[BEGIN]

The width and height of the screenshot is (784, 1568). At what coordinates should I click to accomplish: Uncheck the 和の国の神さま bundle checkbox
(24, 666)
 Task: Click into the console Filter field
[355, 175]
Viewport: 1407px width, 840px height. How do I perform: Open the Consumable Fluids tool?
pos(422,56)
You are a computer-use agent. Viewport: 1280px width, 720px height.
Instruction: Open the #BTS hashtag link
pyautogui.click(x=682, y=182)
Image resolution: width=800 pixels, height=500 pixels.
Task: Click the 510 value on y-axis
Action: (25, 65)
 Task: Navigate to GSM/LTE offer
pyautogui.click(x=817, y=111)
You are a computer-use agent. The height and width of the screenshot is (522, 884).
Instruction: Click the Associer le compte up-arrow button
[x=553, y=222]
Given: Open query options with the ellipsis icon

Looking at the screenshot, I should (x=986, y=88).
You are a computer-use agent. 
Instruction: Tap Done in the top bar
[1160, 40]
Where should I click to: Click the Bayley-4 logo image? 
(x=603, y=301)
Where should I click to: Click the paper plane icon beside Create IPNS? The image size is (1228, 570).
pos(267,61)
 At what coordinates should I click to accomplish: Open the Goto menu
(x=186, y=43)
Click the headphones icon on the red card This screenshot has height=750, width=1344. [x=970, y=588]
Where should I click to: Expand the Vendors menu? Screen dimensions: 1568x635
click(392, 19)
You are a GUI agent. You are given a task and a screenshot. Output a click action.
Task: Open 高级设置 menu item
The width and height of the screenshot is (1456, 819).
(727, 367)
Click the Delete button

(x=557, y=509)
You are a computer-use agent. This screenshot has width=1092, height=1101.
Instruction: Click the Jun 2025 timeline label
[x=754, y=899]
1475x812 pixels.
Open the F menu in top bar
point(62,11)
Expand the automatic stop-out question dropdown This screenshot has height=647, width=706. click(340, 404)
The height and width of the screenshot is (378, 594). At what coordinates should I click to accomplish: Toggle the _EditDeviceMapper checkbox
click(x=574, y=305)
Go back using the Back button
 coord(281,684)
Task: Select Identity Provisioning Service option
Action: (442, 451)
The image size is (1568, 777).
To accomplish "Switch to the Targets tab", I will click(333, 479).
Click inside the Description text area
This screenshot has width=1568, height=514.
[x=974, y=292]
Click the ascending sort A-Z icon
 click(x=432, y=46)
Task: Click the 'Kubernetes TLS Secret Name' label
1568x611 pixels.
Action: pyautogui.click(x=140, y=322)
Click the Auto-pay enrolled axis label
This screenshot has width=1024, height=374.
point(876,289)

[END]

What you need to do. Starting at the line with "Click the headphones" and ending with the last line of the records, reproduce those lines unchanged.

Complete answer.
Click the headphones icon on the red card This screenshot has height=750, width=1344. [x=970, y=588]
Where should I click to: Expand the Vendors menu? Screen dimensions: 1568x635
click(392, 19)
You are a GUI agent. You are given a task and a screenshot. Output a click action.
Task: Open 高级设置 menu item
The width and height of the screenshot is (1456, 819).
(727, 367)
Click the Delete button

(x=557, y=509)
You are a computer-use agent. This screenshot has width=1092, height=1101.
Instruction: Click the Jun 2025 timeline label
[x=754, y=899]
1475x812 pixels.
Open the F menu in top bar
point(62,11)
Expand the automatic stop-out question dropdown This screenshot has height=647, width=706. click(340, 404)
The height and width of the screenshot is (378, 594). At what coordinates should I click to accomplish: Toggle the _EditDeviceMapper checkbox
click(x=574, y=305)
Go back using the Back button
 coord(281,684)
Task: Select Identity Provisioning Service option
Action: (442, 451)
The image size is (1568, 777).
To accomplish "Switch to the Targets tab", I will click(333, 479).
Click inside the Description text area
This screenshot has width=1568, height=514.
[x=974, y=292]
Click the ascending sort A-Z icon
 click(x=432, y=46)
Task: Click the 'Kubernetes TLS Secret Name' label
1568x611 pixels.
Action: pyautogui.click(x=140, y=322)
Click the Auto-pay enrolled axis label
This screenshot has width=1024, height=374.
point(876,289)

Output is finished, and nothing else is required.